→ About this task
The line containing "Given: Expand the Welcome test user menu" marks the start, and the last line of the records below marks the end. Print that run exactly and nothing else.

→ Available records
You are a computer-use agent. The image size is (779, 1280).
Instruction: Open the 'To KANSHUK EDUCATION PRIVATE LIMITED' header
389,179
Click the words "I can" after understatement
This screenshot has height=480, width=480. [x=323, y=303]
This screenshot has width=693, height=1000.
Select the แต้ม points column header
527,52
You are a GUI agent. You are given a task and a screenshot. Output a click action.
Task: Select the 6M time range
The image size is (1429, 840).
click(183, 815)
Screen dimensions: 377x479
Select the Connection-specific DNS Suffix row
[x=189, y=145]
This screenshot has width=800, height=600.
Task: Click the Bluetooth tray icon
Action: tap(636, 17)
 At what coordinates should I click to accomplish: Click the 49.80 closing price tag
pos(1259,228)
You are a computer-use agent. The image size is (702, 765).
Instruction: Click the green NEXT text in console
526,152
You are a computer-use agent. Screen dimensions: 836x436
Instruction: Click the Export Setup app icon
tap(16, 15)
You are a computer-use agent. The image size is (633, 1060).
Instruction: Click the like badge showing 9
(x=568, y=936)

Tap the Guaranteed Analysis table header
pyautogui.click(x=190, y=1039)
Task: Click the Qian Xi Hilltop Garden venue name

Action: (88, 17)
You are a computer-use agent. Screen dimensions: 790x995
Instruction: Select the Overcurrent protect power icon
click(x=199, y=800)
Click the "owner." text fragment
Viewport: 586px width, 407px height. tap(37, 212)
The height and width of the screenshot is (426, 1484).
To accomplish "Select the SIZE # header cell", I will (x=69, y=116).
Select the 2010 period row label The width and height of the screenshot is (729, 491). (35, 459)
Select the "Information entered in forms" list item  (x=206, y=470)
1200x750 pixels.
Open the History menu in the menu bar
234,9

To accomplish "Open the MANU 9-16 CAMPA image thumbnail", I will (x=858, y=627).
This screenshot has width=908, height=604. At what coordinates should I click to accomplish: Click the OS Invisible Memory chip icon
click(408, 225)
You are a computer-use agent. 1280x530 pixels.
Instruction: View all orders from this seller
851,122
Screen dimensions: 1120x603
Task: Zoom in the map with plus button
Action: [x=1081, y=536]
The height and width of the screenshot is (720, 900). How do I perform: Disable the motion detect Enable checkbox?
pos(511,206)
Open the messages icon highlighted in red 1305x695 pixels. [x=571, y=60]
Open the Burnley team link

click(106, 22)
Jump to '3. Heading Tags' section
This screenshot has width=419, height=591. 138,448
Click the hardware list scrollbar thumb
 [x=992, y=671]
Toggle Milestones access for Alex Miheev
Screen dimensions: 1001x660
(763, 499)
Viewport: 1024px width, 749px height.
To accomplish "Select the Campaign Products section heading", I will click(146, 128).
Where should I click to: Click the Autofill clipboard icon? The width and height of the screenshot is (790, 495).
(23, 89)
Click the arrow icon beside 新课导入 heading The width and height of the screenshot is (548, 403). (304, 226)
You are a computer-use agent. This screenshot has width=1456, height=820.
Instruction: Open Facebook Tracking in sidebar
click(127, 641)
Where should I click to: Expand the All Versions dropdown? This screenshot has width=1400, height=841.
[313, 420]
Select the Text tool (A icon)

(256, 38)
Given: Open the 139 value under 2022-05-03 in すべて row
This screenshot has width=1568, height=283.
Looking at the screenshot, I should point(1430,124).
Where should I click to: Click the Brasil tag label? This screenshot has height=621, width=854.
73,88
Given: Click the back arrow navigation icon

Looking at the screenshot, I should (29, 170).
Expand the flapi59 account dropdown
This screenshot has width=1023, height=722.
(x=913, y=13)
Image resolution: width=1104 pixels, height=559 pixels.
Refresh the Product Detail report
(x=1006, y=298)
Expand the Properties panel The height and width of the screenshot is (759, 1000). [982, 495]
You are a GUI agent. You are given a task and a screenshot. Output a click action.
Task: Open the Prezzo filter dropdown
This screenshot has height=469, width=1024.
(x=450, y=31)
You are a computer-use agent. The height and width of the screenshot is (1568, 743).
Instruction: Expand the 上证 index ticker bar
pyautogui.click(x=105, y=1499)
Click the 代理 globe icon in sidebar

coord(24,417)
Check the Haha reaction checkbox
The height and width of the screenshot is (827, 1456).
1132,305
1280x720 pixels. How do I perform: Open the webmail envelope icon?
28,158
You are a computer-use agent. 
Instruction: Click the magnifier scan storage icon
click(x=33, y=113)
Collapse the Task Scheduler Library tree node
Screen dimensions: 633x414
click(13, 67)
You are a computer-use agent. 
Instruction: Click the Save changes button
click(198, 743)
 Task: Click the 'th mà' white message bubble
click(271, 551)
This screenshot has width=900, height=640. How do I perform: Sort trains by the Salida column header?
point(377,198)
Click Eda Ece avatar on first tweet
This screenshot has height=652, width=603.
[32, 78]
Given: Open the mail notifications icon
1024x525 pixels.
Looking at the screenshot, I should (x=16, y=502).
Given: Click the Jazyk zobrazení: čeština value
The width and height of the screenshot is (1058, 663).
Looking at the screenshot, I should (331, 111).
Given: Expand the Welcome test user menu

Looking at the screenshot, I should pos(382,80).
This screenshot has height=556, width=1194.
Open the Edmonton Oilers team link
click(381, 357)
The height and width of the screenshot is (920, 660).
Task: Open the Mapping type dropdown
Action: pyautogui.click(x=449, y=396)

→ Task response
Given: Expand the Welcome test user menu

Looking at the screenshot, I should pos(382,80).
This screenshot has height=556, width=1194.
Open the Edmonton Oilers team link
click(381, 357)
The height and width of the screenshot is (920, 660).
Task: Open the Mapping type dropdown
Action: pyautogui.click(x=449, y=396)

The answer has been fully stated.